8. The full-automatic tray feeding device according to claim 6, wherein the blanking assembly comprises a mounting frame arranged on the frame, and an attitude adjusting assembly, a transverse moving rotating assembly and a blanking rotating assembly arranged on the mounting frame, the attitude adjusting assembly takes out the workpiece at the bin transferring assembly and adjusts the attitude, the transverse moving rotating assembly is used for receiving the workpiece at the attitude adjusting assembly and transferring the workpiece to the blanking rotating assembly, and the blanking rotating assembly transfers the workpiece to the blanking conveying assembly.

9. The fully automatic tray feeding device according to claim 8, wherein the attitude adjusting assembly comprises a first motor arranged on the mounting frame, and a first supporting plate in transmission connection with the first motor, and telescopic overturning assemblies are arranged on the first supporting plate at intervals; the transverse moving rotating assembly comprises a mounting seat in sliding connection with the mounting frame and a second motor arranged on the mounting seat, the second motor is in transmission connection with a bracket, and the bracket is provided with a plurality of material placing positions for placing the workpiece; the unloading rotary component is including setting up third motor on the mounting bracket, and with the second backup pad that third motor transmission is connected, the interval is provided with the fixed subassembly of absorption in the second backup pad.

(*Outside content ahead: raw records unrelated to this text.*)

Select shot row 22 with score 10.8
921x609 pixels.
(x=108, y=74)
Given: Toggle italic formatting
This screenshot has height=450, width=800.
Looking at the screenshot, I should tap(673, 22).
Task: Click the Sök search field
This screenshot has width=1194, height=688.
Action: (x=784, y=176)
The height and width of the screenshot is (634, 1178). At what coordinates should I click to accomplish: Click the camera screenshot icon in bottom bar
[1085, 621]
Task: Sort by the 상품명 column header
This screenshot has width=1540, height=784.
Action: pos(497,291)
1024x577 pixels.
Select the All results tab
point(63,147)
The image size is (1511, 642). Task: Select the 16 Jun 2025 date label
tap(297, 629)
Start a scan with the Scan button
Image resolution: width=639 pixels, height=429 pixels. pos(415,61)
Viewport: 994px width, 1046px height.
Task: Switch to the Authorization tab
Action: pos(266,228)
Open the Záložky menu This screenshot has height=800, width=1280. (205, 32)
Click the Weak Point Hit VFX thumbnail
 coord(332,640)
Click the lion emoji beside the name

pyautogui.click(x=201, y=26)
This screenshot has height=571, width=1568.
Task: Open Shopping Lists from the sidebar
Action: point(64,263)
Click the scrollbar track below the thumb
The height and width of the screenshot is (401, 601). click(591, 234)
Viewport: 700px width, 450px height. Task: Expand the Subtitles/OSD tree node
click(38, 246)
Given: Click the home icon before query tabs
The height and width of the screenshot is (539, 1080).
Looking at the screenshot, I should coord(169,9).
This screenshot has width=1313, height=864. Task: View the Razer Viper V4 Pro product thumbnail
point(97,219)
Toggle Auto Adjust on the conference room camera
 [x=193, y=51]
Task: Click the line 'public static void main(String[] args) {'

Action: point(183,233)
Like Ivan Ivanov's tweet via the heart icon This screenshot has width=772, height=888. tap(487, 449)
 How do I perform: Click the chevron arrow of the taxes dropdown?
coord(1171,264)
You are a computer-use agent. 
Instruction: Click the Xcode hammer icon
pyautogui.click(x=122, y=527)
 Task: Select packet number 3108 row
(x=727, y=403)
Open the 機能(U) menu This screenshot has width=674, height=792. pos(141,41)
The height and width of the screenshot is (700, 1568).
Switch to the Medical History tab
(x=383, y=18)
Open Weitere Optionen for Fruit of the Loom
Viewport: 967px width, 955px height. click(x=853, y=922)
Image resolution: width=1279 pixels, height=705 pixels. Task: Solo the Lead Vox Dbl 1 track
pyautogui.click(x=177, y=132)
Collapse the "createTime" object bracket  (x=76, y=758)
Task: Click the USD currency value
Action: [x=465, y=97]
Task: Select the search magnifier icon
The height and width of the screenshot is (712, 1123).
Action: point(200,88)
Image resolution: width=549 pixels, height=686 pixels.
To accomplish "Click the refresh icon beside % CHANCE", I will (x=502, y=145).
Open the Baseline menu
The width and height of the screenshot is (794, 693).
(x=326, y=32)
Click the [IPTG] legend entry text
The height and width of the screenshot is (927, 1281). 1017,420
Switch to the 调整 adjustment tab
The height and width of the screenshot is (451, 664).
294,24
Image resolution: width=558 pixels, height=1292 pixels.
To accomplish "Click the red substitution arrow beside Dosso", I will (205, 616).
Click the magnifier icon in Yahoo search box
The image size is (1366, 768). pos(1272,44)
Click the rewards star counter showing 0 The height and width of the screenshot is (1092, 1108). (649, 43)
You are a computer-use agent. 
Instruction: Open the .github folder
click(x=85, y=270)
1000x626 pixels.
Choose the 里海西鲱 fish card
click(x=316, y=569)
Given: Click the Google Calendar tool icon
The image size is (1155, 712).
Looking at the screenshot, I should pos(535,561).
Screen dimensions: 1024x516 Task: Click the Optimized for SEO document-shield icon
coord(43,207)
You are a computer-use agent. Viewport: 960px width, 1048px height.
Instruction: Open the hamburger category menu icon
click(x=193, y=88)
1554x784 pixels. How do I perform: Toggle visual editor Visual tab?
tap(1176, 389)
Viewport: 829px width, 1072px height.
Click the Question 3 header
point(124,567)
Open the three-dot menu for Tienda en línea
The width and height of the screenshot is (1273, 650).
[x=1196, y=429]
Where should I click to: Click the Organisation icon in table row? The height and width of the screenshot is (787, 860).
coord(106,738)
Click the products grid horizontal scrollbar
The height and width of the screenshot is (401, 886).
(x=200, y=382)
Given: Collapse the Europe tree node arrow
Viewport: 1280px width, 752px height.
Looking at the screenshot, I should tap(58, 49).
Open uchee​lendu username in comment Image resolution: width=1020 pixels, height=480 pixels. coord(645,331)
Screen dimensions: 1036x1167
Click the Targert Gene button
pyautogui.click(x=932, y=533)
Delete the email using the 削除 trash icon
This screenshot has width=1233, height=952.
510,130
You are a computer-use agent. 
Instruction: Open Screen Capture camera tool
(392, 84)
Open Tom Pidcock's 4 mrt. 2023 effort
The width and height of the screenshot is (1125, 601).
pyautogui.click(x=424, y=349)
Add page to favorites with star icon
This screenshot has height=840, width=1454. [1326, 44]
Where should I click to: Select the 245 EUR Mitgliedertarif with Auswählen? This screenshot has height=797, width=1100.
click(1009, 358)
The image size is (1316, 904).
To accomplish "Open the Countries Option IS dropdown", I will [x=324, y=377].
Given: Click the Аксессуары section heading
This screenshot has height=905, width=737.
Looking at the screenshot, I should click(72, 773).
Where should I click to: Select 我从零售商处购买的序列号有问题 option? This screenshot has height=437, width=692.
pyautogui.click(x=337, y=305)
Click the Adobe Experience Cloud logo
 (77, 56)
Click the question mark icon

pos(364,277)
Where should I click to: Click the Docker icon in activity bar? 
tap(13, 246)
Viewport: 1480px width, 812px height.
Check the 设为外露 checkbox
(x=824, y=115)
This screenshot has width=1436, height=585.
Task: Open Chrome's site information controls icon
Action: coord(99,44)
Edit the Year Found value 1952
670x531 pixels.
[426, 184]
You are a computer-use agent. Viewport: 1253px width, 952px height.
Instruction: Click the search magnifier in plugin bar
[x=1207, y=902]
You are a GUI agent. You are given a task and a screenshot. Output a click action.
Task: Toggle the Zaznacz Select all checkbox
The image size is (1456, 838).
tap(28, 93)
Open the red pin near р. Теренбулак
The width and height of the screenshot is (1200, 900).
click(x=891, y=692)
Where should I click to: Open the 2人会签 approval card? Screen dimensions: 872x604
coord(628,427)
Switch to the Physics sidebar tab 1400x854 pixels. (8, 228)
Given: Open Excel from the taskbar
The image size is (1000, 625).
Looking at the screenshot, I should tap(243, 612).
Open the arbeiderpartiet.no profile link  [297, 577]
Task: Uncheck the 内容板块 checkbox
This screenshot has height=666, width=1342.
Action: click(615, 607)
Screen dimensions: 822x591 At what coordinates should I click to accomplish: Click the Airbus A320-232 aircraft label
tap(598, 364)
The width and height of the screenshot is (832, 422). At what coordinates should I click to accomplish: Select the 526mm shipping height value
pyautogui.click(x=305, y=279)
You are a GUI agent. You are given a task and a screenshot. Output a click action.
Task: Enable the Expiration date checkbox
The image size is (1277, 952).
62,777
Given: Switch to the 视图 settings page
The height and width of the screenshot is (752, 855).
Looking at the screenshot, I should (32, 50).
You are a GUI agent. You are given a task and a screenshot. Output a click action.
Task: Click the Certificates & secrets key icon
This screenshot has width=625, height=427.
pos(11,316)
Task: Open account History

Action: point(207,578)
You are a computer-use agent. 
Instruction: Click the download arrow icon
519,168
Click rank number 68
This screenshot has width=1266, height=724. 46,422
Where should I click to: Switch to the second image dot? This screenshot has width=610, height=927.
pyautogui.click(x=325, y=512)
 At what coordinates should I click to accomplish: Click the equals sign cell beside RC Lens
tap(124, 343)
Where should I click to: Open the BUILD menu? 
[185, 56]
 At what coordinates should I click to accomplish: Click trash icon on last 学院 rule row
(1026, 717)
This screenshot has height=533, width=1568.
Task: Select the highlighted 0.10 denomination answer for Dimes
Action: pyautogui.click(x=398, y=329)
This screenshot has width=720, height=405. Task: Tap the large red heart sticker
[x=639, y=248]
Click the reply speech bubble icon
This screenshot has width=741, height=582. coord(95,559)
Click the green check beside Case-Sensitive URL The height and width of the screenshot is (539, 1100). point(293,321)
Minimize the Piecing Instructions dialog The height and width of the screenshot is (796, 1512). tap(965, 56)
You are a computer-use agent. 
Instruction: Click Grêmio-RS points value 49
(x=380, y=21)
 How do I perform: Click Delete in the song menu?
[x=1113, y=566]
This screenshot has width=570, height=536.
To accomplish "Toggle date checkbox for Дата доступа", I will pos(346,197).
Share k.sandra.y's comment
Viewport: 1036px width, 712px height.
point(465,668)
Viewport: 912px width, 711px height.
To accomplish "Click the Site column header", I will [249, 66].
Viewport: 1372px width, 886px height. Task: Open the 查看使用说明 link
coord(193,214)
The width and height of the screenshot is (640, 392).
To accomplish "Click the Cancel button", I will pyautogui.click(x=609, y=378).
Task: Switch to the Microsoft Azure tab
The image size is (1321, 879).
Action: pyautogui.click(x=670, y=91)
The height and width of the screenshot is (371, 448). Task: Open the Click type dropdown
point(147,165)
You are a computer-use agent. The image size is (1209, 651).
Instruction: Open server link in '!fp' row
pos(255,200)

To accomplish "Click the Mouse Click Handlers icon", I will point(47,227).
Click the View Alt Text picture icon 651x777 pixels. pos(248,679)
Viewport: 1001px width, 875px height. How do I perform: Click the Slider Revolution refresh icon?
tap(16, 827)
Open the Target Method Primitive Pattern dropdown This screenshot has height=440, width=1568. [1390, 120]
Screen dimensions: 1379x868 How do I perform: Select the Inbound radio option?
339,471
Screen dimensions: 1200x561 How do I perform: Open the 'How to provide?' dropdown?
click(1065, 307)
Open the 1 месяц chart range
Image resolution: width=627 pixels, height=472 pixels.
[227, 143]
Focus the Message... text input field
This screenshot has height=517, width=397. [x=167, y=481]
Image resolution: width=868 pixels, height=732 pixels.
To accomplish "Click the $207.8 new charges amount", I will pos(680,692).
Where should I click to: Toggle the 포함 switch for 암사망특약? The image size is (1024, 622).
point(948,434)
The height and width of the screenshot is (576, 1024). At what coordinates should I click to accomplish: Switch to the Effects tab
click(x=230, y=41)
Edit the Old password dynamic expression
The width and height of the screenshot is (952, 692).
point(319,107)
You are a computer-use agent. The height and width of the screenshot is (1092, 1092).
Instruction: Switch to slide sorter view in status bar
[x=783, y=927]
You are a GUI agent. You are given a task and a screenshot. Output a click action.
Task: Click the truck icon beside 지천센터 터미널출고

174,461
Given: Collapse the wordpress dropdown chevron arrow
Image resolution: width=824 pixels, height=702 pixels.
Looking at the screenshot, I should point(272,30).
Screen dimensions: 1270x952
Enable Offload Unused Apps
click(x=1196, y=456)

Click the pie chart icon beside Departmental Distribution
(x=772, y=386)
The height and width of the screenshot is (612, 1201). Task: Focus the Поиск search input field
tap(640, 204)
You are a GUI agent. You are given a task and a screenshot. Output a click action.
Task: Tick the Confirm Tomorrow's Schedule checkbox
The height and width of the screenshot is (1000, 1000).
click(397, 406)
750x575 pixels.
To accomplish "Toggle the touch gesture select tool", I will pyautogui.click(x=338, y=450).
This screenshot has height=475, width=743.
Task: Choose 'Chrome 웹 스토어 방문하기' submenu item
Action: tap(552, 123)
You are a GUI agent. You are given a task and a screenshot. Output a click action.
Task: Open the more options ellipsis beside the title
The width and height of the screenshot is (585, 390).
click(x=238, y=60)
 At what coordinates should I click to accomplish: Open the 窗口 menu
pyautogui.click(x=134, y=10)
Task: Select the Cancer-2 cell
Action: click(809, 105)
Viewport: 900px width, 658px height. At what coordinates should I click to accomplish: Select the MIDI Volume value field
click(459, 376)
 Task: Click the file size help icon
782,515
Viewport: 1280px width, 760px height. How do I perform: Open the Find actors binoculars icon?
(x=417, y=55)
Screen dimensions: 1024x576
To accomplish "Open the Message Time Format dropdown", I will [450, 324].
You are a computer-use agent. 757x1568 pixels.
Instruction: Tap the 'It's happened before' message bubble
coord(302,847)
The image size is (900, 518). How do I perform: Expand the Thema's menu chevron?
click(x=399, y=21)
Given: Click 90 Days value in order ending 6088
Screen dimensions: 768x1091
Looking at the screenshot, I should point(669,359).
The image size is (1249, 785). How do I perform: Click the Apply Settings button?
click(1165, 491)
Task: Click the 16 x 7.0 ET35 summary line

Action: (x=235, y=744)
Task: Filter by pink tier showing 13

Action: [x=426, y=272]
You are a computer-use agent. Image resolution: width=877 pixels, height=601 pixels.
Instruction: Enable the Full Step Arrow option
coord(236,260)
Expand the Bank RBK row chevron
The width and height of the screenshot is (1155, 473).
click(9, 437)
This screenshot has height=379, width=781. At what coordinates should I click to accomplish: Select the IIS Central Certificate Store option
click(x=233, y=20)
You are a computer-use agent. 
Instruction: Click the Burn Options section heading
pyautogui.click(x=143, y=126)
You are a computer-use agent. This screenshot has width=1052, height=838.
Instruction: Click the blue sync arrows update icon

10. The fully automatic pallet feeding equipment according to claim 9, wherein the telescopic turnover assembly comprises a first support arm connected with the first support plate through a first telescopic cylinder, the first support arm is provided with a first suction cup and a first rotary driving member, the first rotary driving member is in transmission connection with the first suction cup so as to enable the first suction cup to rotate relative to the first support arm, and the first suction cup is further provided with a sensor for detecting the posture of the workpiece; the adsorption fixing assembly comprises a connecting piece and a second supporting arm, the connecting piece is connected with the second supporting plate through a second telescopic cylinder, a second rotary driving piece is arranged on the connecting piece, the second supporting arm is arranged on the second rotary driving piece, a second sucker and a third rotary driving piece are arranged on the second supporting arm, the third rotary driving piece is connected with the second sucker in a transmission mode, so that the second sucker is opposite to the second supporting arm to rotate, and the rotating plane of the first sucker is perpendicular to the rotating plane of the second sucker.

11. The fully automatic tray feeding device according to any one of claims 1 to 10, wherein the blanking conveying assembly comprises a connecting frame arranged on the rack, a conveying belt is arranged on the connecting frame, and the conveying belt comprises a first flow passage and a second flow passage which are arranged side by side.